Many barriers and walls erected by the local authorities in all the confined localities have been destroyed in turn. Barricades are dismantled, walls are crossed. So many visible and highly symbolic signs of the population's rejection of power.

Maintaining the “zero Covid” policy and intensifying repression?

China's security system policing is being "updated". The regime's response, at the central state level, has been the repression and arrest of all those perceived to be (potentially) responsible for the movements. At the same time, the power seeks to increase its degree of control over the Chinese web and the public space.

The street is again partitioned off and walled up. The “memory” of demonstrations is erased. Military and paramilitary means are deployed.

In the aftermath of peaceful protests on Wulumuqi Street (Urumqi's name in Mandarin) in Shanghai, local authorities ordered the closure of entire sections of the street, as well as the removal of signs indicating its name. Political power regains almost complete control of the public space. One after the other universities are emptied of their students, sent home, officially for the risk of contamination with Covid-19.

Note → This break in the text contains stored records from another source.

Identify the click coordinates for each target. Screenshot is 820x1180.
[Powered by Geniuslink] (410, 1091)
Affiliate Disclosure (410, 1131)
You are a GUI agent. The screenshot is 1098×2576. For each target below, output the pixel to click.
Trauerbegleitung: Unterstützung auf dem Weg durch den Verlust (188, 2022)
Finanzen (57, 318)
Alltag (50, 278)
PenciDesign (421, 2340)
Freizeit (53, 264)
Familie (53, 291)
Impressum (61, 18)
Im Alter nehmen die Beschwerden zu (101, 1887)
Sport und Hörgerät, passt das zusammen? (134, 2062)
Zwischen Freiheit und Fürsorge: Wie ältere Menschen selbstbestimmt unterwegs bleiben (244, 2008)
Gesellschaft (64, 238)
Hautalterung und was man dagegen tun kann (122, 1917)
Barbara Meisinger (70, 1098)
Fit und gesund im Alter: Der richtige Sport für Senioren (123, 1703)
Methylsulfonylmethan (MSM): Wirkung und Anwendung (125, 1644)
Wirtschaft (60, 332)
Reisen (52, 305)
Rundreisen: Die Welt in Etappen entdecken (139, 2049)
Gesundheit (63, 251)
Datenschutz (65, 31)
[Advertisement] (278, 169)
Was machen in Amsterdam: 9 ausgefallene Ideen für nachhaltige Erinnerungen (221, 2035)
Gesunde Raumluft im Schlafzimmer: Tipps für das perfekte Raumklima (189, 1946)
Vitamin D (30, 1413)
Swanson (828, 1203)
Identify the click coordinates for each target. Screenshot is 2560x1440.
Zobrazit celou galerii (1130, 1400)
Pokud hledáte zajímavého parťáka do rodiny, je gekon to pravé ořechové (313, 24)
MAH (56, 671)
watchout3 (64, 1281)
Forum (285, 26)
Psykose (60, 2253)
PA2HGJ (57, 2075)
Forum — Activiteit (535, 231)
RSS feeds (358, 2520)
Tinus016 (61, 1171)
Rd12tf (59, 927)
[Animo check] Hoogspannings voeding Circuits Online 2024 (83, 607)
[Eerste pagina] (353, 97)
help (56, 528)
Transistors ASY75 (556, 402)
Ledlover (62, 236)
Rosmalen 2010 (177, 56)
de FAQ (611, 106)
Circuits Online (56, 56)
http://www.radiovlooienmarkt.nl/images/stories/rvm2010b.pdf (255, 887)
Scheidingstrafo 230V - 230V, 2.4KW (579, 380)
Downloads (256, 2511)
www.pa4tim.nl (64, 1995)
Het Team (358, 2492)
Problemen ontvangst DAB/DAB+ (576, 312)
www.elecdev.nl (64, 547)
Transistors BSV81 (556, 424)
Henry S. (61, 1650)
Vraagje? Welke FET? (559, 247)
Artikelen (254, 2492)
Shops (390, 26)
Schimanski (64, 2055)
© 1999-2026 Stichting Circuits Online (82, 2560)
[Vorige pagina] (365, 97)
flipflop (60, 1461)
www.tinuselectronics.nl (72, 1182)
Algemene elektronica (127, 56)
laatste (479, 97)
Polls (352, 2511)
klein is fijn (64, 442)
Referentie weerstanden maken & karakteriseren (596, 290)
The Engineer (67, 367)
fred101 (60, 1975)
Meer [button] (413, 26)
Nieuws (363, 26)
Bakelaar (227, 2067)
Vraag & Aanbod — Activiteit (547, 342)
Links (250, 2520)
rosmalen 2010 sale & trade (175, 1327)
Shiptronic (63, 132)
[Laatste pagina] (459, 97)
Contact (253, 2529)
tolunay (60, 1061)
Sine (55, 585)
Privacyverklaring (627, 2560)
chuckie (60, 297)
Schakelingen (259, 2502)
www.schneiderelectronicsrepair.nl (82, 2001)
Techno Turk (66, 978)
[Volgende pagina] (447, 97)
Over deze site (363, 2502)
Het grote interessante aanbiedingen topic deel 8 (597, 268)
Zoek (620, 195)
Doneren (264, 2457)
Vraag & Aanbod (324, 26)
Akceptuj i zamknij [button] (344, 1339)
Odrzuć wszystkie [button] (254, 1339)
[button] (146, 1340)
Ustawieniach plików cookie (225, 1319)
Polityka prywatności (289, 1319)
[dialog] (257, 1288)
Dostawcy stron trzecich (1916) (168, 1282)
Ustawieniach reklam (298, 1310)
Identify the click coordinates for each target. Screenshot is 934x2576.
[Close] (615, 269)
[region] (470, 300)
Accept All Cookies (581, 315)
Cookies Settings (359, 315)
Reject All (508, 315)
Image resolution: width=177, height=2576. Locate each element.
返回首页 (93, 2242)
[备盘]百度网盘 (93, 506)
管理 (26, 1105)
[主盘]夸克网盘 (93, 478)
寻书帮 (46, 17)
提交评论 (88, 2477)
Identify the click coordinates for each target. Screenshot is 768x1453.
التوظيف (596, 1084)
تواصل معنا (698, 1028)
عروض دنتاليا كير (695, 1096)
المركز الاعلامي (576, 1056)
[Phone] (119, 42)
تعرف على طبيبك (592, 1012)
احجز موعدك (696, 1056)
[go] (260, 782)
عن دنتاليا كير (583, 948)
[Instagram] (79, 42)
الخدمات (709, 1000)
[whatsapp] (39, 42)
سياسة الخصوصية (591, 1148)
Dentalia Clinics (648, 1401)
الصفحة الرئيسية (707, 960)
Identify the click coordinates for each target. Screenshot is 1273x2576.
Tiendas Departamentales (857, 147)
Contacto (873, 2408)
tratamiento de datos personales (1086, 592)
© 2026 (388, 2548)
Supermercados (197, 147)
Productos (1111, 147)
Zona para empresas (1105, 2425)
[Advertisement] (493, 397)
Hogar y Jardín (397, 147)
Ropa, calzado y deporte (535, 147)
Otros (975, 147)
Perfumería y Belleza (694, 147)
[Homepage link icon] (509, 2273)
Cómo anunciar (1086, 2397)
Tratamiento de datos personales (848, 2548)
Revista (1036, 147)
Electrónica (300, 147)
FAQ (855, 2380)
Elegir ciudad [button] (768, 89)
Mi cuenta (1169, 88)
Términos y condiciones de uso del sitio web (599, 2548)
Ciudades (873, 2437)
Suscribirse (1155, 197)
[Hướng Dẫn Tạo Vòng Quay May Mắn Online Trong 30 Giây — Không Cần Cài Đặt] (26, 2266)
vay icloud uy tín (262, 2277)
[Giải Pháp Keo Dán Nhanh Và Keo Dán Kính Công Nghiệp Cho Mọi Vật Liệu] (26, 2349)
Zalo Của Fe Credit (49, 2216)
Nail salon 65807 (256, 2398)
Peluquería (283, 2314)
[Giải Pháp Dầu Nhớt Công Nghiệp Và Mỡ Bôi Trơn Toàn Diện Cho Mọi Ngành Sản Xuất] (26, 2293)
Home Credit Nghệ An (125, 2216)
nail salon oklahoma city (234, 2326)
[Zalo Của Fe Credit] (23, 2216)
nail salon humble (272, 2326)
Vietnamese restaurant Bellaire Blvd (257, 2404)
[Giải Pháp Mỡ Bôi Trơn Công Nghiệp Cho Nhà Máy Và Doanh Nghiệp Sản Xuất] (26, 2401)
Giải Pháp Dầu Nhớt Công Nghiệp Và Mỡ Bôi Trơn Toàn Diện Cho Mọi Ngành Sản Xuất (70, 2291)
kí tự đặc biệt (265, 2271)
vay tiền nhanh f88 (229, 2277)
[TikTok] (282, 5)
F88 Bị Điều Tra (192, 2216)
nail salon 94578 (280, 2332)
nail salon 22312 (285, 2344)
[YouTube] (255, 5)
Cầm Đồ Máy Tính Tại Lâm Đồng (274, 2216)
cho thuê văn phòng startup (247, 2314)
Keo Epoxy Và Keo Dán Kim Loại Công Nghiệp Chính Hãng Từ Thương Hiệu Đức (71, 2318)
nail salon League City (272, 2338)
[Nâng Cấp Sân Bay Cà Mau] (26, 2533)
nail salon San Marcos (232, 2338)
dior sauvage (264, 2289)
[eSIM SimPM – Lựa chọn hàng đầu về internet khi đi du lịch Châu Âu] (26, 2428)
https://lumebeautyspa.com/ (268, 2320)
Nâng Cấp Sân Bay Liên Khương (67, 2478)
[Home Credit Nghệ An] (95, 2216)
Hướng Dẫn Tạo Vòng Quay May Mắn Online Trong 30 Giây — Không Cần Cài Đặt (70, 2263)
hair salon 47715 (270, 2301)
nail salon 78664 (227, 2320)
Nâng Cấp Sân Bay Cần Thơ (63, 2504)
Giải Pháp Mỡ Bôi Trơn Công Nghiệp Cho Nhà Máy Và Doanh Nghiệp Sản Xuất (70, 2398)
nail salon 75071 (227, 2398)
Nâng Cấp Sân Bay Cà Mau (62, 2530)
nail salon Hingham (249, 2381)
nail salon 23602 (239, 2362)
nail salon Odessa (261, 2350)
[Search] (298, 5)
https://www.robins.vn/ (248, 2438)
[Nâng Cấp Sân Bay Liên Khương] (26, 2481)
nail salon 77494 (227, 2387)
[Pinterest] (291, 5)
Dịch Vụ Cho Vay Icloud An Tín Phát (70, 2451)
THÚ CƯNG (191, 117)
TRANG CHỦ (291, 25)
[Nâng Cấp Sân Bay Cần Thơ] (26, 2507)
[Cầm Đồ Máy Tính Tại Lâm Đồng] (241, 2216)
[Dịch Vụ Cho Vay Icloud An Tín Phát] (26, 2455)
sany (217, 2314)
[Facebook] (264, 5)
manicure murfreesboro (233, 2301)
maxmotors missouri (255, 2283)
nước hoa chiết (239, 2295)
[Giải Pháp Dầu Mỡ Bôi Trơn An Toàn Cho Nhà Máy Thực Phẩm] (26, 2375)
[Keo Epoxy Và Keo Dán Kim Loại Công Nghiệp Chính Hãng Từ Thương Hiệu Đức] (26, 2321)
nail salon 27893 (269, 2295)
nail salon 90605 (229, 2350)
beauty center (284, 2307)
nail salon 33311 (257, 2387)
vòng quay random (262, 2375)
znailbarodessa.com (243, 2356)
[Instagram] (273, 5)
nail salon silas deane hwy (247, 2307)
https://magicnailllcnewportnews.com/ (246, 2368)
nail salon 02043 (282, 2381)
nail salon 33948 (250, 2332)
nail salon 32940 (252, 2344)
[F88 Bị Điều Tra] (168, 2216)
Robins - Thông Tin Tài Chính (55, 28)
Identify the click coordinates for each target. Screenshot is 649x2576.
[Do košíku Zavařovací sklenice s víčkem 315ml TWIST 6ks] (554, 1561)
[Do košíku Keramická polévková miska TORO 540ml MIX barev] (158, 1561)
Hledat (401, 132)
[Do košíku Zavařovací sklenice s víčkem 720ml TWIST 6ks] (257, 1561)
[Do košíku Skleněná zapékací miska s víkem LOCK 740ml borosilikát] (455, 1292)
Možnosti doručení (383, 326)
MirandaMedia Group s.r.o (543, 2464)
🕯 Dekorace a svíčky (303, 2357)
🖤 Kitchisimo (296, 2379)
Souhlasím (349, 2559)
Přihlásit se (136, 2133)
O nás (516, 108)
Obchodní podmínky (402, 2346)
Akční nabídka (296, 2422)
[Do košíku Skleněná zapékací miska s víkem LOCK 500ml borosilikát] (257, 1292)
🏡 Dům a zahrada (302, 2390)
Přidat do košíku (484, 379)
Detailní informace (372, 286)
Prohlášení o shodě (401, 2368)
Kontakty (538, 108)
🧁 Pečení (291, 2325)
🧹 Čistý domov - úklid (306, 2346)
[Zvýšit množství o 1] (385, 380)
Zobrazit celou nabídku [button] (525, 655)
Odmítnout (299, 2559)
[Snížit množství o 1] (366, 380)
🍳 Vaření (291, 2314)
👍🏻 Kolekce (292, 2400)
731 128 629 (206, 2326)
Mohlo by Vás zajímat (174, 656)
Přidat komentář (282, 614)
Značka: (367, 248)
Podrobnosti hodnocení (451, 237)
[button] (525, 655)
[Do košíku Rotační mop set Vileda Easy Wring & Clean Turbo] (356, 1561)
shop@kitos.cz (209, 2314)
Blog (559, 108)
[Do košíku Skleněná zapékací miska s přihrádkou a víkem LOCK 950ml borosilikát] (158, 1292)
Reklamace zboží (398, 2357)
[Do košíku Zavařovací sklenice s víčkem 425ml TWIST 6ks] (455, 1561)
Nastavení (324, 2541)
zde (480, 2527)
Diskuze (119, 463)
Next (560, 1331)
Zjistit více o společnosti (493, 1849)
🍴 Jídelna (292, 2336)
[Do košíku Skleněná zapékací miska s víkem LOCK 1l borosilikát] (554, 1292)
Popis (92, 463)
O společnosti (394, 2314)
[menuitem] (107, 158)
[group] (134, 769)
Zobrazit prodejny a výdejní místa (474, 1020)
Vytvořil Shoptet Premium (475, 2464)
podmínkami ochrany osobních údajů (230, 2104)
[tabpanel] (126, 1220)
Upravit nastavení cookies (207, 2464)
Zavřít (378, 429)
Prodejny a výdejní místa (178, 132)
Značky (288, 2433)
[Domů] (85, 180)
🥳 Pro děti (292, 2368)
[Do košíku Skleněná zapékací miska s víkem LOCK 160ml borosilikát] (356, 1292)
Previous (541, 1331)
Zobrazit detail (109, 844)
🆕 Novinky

Despite the signs of economic weakness and the exasperation/saturation of the population, the regime will continue to lock itself and China into the “zero Covid” policy, also locking itself into a logic headlong rush that increasingly separates China from the rest of the world.

The narrative is also taken over. The regime has ensured the population of new collective vaccination efforts, a way of repositioning the Party as the only legitimate actor in the fight against the Covid.

It is also interesting to note that repression is adapted according to regional and social contexts. In the coming days, the repression will probably be less strong (more on a case-by-case basis) in the eastern regions, urban and industrial, very connected to globalization, than in the central and western regions, more remote spotlight and international attention. The example of Kashgar (Xinjiang), where the repression was particularly severe, attests to this.

While the 20th Congress, in October, had been presented as a triumph, the Chinese power is facing an unprecedented and very anxiety-provoking situation for it. The demands for the resignation of "Xi Jinping and the CCP" express in a new way the people's distrust of a regime in difficulty. Xi Jinping will not be removed from office, nor will he give up. It remains that the period is complicated for him, knowing that he must be invested again in the presidency at the beginning of next spring. The crisis is taking place in a context marked by infighting within the CCP.

The temporality is now that of an increased weakening over time for the Party. Internal and external crises, structural and cyclical difficulties announce a decade of all evils for a regime which could well be at the end of its cycle.

Emmanuel Veron, Teacher-researcher - Naval school, National Institute of Oriental Languages ​​and Civilizations (Inalco)

This article is republished from The Conversation under Creative Commons license. Read theoriginal article.